■ WORK INSTRUCTION 1
Please repeat the part of the Terrace Global news release that begins at the words "For further information" and ends after the words "this news release.".
■ WORK INSTRUCTION 2
Carry on with the Terrace Global news release from where it stops.

■ TEXT SEGMENT
Reference is also made to Apolo’s news releases dated November 13, 2018, July 17, July 22 and September 23, 2019 for additional information relating to Apolo, Terrace and the Qualifying Transaction. Readers are also referred to the final non-offering prospectus of Apolo dated November 7, 2019 which was prepared in accordance with the requirements of the TSXV and filed under Terrace Global’s issuer profile on SEDAR at www.sedar.com.
Terrace Global also announced today that it has retained PI Financial Corp. (“PI Financial”) to provide market making services in accordance with the applicable TSXV policies. PI Financial will trade the securities of Terrace Global on the TSXV for the purposes of maintaining an orderly market. In consideration of the services provided by PI Financial, the Corporation will pay PI Financial a monthly cash fee of $5,000 per month for a minimum term of three months and renewable thereafter. Terrace Global and PI Financial are unrelated and unaffiliated entities. PI Financial will not receives common shares or options as compensation. The capital used for the market making will be provided by PI Financial.
For further information regarding Terrace Global or the Qualifying Transaction, please contact:
Terrace Global Inc.
Francisco Ortiz von Bismarck, CEO and Director
Investors are cautioned that, except as disclosed in the non-offering prospectus to be prepared in connection with the Qualifying Transaction, any information released or received with respect to the Qualifying Transaction may not be accurate or complete and should not be relied upon. Trading in the securities of a capital pool company should be considered highly speculative.
The TSXV has in no way passed upon the merits of the proposed transaction and has neither approved nor disapproved the contents of this news release.

■ INFORMATION
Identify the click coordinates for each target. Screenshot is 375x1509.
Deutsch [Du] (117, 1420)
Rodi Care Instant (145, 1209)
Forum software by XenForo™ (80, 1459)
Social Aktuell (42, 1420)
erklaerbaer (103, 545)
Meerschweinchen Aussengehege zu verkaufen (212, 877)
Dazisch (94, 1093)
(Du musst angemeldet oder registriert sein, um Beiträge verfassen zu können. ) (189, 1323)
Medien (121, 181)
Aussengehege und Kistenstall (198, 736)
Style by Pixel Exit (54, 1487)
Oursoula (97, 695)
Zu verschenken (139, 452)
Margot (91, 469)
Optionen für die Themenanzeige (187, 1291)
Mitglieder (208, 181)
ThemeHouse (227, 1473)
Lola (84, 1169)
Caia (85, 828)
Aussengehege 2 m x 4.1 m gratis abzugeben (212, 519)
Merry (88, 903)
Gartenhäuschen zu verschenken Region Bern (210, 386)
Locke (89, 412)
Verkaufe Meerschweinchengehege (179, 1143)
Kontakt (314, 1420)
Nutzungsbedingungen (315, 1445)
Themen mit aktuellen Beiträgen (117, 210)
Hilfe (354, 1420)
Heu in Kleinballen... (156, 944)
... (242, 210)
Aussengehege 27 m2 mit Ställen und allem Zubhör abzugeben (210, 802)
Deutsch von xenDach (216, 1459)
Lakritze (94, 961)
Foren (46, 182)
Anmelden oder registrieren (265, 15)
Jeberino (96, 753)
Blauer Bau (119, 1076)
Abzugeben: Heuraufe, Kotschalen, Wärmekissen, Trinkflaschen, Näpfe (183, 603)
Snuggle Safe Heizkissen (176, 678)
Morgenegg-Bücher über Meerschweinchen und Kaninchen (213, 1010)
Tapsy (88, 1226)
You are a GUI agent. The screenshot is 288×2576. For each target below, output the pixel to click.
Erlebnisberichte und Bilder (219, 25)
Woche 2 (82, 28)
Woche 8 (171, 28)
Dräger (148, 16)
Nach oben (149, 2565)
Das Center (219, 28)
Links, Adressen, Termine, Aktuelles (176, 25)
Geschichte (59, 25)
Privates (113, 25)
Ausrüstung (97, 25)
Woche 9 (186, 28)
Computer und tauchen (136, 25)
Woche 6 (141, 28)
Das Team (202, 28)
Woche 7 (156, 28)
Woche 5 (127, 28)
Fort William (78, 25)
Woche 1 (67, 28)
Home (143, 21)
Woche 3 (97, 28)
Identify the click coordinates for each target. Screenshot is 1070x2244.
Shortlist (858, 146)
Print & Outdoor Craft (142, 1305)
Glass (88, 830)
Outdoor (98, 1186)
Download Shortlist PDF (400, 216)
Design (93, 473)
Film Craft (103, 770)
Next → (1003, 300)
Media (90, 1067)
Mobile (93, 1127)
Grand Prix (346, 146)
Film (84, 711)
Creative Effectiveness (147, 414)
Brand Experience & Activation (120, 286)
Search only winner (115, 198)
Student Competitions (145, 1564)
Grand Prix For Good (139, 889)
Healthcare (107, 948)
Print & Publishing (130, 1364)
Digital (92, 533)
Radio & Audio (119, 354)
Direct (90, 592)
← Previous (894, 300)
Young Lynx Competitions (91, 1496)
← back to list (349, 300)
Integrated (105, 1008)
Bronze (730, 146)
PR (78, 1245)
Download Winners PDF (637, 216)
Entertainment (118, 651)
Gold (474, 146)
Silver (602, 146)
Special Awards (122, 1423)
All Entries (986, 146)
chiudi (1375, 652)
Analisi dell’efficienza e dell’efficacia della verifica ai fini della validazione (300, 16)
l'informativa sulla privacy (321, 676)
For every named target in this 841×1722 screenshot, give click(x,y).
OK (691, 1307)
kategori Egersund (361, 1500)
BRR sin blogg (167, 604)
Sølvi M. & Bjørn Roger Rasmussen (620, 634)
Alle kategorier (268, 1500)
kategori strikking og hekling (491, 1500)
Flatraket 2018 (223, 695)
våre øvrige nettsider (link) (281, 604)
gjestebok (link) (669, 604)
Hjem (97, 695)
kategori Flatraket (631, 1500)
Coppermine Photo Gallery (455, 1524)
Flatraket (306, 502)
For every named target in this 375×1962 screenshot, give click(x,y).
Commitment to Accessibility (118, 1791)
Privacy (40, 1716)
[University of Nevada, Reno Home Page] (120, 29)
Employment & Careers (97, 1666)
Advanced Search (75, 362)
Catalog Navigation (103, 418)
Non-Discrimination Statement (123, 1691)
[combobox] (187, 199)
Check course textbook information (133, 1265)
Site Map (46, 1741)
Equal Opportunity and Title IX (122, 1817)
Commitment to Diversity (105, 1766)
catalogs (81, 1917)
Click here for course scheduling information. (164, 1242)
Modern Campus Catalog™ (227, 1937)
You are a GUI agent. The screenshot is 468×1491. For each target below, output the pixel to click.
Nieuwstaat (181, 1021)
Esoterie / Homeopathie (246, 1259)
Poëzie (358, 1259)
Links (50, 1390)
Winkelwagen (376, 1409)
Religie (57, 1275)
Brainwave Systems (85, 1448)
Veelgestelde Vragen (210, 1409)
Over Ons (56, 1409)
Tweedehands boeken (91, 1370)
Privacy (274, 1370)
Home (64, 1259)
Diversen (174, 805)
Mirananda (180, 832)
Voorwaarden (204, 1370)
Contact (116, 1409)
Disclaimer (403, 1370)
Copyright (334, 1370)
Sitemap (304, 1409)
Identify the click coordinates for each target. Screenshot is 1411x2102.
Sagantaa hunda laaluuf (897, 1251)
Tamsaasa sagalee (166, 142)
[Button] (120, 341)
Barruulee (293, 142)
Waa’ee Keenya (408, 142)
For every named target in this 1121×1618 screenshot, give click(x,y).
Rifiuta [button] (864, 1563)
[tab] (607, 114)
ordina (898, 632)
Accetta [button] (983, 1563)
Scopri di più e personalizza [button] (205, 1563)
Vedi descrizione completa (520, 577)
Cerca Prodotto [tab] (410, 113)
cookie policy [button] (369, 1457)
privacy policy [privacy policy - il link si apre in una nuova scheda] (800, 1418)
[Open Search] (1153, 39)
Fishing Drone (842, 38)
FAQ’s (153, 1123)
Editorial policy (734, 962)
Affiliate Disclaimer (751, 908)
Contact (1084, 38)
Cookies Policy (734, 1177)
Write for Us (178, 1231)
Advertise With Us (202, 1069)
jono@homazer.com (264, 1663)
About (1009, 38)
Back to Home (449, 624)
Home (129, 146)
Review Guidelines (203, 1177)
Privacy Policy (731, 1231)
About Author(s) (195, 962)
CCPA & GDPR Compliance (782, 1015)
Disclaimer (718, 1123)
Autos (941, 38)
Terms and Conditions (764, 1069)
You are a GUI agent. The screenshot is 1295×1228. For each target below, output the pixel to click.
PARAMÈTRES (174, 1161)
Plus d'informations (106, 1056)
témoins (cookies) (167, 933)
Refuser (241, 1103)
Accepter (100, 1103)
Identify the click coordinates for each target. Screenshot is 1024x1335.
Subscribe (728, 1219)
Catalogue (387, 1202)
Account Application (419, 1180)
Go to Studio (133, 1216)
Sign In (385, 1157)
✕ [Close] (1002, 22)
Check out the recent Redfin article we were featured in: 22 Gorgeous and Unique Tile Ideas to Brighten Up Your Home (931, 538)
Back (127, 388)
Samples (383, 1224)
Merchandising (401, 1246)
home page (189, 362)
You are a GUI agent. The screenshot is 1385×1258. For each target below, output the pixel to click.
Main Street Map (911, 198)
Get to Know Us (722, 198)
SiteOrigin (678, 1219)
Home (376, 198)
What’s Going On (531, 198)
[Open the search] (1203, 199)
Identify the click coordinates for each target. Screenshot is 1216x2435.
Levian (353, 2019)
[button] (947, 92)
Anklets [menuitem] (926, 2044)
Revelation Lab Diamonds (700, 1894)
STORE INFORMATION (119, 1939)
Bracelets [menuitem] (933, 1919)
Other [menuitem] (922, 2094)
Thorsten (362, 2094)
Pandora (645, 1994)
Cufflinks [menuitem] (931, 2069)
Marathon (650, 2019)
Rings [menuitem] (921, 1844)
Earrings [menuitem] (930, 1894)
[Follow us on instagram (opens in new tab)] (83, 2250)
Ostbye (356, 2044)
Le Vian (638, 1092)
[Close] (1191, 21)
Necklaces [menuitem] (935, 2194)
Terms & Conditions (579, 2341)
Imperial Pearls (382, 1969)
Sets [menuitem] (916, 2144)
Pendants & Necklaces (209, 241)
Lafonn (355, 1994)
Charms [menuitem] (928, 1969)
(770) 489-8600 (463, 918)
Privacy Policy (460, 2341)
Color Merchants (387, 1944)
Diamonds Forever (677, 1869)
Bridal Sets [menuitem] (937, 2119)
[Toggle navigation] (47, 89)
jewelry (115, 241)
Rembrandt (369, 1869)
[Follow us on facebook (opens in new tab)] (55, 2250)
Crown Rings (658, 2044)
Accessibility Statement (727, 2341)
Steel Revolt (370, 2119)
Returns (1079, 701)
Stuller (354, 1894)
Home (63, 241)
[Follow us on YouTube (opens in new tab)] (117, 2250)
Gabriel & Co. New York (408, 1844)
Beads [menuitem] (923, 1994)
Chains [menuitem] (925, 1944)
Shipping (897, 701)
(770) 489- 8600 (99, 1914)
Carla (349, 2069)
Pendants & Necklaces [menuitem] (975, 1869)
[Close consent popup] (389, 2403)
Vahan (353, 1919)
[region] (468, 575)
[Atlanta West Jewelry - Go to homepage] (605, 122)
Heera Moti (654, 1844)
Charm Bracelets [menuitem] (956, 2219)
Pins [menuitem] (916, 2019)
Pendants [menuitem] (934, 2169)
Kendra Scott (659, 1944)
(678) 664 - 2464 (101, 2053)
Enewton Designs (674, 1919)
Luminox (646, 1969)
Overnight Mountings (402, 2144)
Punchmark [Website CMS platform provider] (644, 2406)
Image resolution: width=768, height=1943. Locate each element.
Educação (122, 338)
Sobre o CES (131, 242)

■ WRITTEN REPLY 1
For further information regarding Terrace Global or the Qualifying Transaction, please contact:
Terrace Global Inc.
Francisco Ortiz von Bismarck, CEO and Director
Investors are cautioned that, except as disclosed in the non-offering prospectus to be prepared in connection with the Qualifying Transaction, any information released or received with respect to the Qualifying Transaction may not be accurate or complete and should not be relied upon. Trading in the securities of a capital pool company should be considered highly speculative.
The TSXV has in no way passed upon the merits of the proposed transaction and has neither approved nor disapproved the contents of this news release.

■ WRITTEN REPLY 2
This news release contains certain forward-looking statements, including, but not limited to, statements about the Corporation’s future plans and intentions and the listing of the Resulting Issuer Shares on the TSXV. Wherever possible, words such as “may”, “will”, “should”, “could”, “expect”, “plan”, “intend”, “anticipate”, “believe”, “estimate”, “predict” or “potential” or the negative or other variations of these words, or similar words or phrases, have been used to identify these forward-looking statements. These statements reflect management’s current beliefs and are based on information currently available to management as at the date hereof.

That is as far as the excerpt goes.